(Items from a dataset)
====
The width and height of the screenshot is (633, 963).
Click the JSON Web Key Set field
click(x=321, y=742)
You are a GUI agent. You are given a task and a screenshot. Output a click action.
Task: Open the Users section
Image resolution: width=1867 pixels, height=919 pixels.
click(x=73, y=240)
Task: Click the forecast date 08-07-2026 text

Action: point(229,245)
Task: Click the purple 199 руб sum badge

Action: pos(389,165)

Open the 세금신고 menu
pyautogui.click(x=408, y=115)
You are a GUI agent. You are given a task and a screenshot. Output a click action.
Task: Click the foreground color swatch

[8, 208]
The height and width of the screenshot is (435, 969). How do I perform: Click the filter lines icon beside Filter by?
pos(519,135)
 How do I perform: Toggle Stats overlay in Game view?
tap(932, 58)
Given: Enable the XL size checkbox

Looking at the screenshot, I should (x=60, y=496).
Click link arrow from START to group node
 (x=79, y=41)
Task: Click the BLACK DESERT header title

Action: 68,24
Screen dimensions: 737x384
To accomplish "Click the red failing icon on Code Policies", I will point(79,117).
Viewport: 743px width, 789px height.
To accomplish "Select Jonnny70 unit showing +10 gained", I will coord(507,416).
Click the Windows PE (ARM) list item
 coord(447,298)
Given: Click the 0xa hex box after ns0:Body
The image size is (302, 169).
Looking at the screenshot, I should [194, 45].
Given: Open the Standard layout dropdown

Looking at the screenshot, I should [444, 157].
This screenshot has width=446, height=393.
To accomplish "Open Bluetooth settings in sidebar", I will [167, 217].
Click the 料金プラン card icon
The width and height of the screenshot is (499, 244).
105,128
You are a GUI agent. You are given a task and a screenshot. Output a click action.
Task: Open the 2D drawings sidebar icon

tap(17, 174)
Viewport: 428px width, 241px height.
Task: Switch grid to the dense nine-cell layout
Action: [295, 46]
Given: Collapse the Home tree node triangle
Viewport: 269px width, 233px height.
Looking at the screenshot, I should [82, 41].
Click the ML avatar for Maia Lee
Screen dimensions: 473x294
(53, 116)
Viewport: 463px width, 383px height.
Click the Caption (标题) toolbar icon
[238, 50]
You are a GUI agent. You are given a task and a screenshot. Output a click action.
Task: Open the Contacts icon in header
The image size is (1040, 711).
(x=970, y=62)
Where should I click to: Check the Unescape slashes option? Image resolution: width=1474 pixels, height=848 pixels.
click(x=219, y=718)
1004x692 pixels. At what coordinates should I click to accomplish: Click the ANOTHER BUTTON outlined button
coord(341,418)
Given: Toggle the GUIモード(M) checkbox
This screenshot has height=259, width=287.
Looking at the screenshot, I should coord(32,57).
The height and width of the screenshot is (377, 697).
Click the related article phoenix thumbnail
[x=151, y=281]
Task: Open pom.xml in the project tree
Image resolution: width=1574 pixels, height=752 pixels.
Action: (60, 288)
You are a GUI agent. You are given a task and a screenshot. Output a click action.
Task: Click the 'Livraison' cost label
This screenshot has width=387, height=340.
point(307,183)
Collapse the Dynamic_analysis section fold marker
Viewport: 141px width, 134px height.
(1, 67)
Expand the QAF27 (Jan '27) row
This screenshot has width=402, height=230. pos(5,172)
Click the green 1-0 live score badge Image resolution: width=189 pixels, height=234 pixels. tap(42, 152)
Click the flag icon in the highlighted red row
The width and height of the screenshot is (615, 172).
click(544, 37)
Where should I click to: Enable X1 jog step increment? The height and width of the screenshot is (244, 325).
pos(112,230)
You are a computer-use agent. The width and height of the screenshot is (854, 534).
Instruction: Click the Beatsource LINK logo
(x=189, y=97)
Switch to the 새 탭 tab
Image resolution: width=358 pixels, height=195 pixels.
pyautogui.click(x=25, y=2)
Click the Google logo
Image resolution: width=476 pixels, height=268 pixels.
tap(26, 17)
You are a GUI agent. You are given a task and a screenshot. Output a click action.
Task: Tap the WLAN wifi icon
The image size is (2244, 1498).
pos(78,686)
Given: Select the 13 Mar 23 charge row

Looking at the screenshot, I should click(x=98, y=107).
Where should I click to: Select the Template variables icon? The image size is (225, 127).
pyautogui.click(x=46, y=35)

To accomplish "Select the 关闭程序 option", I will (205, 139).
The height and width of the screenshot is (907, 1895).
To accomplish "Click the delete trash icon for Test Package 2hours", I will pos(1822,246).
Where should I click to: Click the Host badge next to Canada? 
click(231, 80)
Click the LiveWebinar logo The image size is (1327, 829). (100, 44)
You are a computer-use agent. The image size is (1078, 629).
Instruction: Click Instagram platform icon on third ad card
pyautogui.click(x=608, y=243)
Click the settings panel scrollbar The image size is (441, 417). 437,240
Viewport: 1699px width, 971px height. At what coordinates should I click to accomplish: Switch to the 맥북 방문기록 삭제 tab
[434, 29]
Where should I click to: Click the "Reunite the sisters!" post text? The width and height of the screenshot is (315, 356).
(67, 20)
====
_Stated problem_
Starting at the beginning of the records and ending at the line containing "I will point(79,117).", rewrite the lines with every "GUI agent" changed to "desktop agent" and nothing else altered.

_Reply to the task_
The width and height of the screenshot is (633, 963).
Click the JSON Web Key Set field
click(x=321, y=742)
You are a desktop agent. You are given a task and a screenshot. Output a click action.
Task: Open the Users section
Image resolution: width=1867 pixels, height=919 pixels.
click(x=73, y=240)
Task: Click the forecast date 08-07-2026 text

Action: point(229,245)
Task: Click the purple 199 руб sum badge

Action: pos(389,165)

Open the 세금신고 menu
pyautogui.click(x=408, y=115)
You are a desktop agent. You are given a task and a screenshot. Output a click action.
Task: Click the foreground color swatch

[8, 208]
The height and width of the screenshot is (435, 969). How do I perform: Click the filter lines icon beside Filter by?
pos(519,135)
 How do I perform: Toggle Stats overlay in Game view?
tap(932, 58)
Given: Enable the XL size checkbox

Looking at the screenshot, I should (x=60, y=496).
Click link arrow from START to group node
 (x=79, y=41)
Task: Click the BLACK DESERT header title

Action: 68,24
Screen dimensions: 737x384
To accomplish "Click the red failing icon on Code Policies", I will point(79,117).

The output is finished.